▶ [WRITTEN TASK A] From the records only, please copy the lines between the one holding "Hematologista Santo André (35, 2154)" and the one holding "Pokrovček žični - zgoraj zaprt (1337, 575)", inclusive, and reproduce them without any change.

▶ [READING TEXT]
Remix album by Various artists
- Released: April 22, 2014
- Recorded: 2010–2014
- Genre: Electronic
- Length: 66:04
- Label: Walt Disney
- Producer: Mitchell Leib; Dani Markman;

= Dconstructed =

2014 remix compilation album by Walt Disney Records

Dconstructed (stylized as DCONSTRUCTED) is a remix album released by Walt Disney Records on April 22, 2014.

==Background==
The album features remixes of select songs from various Disney films, animated shorts, television series, and theme park attractions by various contemporary electronic musicians.

▶ [INPUT DATA]
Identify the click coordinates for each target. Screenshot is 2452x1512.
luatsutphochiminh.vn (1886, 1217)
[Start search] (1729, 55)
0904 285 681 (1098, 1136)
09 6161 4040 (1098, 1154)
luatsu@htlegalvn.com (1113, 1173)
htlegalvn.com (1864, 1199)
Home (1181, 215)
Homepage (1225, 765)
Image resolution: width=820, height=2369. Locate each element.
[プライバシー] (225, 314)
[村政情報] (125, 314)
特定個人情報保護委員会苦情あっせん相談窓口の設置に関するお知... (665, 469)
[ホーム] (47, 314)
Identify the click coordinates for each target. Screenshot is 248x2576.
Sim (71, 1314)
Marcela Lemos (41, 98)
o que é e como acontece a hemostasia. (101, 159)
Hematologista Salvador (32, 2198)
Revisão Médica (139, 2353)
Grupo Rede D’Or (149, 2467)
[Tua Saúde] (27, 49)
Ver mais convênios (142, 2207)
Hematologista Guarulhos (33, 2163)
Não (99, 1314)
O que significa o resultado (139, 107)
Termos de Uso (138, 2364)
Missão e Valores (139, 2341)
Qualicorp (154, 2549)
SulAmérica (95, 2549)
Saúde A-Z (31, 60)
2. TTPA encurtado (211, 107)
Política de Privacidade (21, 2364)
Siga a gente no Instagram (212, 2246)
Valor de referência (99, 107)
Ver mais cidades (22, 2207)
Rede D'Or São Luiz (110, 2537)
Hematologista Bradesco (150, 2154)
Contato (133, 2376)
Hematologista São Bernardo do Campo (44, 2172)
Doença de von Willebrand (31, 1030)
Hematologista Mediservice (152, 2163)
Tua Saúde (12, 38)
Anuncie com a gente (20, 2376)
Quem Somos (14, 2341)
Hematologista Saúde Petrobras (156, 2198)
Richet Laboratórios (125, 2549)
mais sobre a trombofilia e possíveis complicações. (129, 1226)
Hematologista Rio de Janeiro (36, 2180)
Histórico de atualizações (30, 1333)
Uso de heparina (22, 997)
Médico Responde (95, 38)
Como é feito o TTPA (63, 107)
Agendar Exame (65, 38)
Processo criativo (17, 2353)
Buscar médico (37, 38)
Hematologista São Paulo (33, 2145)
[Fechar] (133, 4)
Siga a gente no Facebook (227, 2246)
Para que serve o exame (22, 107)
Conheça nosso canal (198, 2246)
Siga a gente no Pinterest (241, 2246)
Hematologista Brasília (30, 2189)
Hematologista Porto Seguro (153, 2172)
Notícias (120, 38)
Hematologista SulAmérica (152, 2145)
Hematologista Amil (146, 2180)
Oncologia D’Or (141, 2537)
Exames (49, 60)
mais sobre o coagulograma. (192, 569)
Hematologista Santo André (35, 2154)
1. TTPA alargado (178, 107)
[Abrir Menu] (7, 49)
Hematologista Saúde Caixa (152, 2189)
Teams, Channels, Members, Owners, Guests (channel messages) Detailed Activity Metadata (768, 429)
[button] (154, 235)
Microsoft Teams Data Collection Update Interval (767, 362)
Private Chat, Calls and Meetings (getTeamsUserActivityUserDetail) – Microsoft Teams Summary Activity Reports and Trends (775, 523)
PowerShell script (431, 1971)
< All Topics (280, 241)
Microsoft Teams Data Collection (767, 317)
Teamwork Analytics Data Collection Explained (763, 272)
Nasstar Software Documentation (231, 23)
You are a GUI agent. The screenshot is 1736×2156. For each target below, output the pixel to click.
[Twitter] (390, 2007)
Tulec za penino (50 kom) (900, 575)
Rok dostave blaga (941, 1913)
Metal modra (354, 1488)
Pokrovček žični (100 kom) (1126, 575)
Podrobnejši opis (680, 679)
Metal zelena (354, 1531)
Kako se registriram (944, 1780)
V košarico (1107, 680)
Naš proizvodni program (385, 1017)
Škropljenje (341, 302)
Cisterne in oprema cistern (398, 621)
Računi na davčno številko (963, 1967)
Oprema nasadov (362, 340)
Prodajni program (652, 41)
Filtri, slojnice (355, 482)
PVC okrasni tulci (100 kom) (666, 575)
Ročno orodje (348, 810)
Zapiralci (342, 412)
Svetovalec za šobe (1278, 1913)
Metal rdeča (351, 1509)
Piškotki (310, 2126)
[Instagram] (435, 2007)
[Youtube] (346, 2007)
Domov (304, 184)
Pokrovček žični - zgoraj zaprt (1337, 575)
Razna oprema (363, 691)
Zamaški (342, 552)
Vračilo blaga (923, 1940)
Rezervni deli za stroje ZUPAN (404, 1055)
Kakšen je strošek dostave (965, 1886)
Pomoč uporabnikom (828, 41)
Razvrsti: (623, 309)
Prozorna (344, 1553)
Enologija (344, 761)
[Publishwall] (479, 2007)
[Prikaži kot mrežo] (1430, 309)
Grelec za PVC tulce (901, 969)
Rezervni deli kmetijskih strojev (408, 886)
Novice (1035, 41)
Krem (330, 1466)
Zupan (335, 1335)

▶ [WRITTEN TASK B] On what date was the album described in the album text released?

▶ [COMPLETE OUTPUT A]
Hematologista Santo André (35, 2154)
1. TTPA alargado (178, 107)
[Abrir Menu] (7, 49)
Hematologista Saúde Caixa (152, 2189)
Teams, Channels, Members, Owners, Guests (channel messages) Detailed Activity Metadata (768, 429)
[button] (154, 235)
Microsoft Teams Data Collection Update Interval (767, 362)
Private Chat, Calls and Meetings (getTeamsUserActivityUserDetail) – Microsoft Teams Summary Activity Reports and Trends (775, 523)
PowerShell script (431, 1971)
< All Topics (280, 241)
Microsoft Teams Data Collection (767, 317)
Teamwork Analytics Data Collection Explained (763, 272)
Nasstar Software Documentation (231, 23)
You are a GUI agent. The screenshot is 1736×2156. For each target below, output the pixel to click.
[Twitter] (390, 2007)
Tulec za penino (50 kom) (900, 575)
Rok dostave blaga (941, 1913)
Metal modra (354, 1488)
Pokrovček žični (100 kom) (1126, 575)
Podrobnejši opis (680, 679)
Metal zelena (354, 1531)
Kako se registriram (944, 1780)
V košarico (1107, 680)
Naš proizvodni program (385, 1017)
Škropljenje (341, 302)
Cisterne in oprema cistern (398, 621)
Računi na davčno številko (963, 1967)
Oprema nasadov (362, 340)
Prodajni program (652, 41)
Filtri, slojnice (355, 482)
PVC okrasni tulci (100 kom) (666, 575)
Ročno orodje (348, 810)
Zapiralci (342, 412)
Svetovalec za šobe (1278, 1913)
Metal rdeča (351, 1509)
Piškotki (310, 2126)
[Instagram] (435, 2007)
[Youtube] (346, 2007)
Domov (304, 184)
Pokrovček žični - zgoraj zaprt (1337, 575)

▶ [COMPLETE OUTPUT B] April 22, 2014